▸ Records provided:
"""

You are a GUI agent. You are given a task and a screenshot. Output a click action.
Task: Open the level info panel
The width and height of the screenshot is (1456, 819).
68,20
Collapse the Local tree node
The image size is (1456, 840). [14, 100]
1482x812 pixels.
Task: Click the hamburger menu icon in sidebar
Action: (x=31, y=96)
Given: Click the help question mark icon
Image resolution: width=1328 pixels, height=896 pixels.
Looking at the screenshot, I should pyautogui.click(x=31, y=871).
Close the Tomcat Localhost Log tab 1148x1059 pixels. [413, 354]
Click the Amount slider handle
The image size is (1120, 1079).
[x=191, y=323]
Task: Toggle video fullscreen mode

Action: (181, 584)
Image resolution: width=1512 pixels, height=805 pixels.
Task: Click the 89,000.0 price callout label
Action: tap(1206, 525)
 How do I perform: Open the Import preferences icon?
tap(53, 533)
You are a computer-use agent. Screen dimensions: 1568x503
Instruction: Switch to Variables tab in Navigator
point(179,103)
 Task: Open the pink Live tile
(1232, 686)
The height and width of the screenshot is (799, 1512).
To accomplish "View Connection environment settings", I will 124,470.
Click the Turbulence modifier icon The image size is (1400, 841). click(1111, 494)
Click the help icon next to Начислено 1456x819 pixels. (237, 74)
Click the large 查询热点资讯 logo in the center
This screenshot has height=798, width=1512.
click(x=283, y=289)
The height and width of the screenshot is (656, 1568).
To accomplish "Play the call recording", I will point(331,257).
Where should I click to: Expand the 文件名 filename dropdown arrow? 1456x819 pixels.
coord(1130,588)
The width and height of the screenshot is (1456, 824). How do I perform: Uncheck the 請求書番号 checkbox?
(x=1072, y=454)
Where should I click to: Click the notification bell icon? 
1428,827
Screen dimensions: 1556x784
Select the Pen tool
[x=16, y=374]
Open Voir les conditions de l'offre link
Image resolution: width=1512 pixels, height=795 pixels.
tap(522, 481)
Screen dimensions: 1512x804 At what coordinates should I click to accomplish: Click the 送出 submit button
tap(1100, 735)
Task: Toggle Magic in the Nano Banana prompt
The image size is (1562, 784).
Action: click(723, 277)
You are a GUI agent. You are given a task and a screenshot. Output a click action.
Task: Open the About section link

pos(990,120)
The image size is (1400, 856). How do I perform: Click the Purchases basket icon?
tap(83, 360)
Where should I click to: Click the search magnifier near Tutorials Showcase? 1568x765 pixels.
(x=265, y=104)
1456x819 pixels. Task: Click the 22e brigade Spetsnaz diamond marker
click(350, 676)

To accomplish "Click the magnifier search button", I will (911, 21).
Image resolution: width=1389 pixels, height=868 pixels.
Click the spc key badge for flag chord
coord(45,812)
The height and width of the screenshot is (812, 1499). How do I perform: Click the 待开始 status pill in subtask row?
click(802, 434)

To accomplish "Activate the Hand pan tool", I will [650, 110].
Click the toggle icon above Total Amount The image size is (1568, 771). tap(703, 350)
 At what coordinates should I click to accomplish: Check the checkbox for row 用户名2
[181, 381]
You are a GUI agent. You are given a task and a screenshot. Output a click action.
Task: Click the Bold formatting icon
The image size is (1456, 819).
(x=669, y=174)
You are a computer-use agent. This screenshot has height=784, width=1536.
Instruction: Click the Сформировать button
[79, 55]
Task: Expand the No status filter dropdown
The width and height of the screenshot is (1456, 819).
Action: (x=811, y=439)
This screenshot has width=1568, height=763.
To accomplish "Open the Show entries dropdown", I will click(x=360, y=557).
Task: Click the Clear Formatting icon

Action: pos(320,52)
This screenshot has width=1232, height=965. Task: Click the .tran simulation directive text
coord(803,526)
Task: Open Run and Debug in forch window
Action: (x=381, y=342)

"""

▸ Action item: When the records above are checked line by line, how many lines contain the word "computer"? Please give only that number.

▸ Answer to the exercise: 2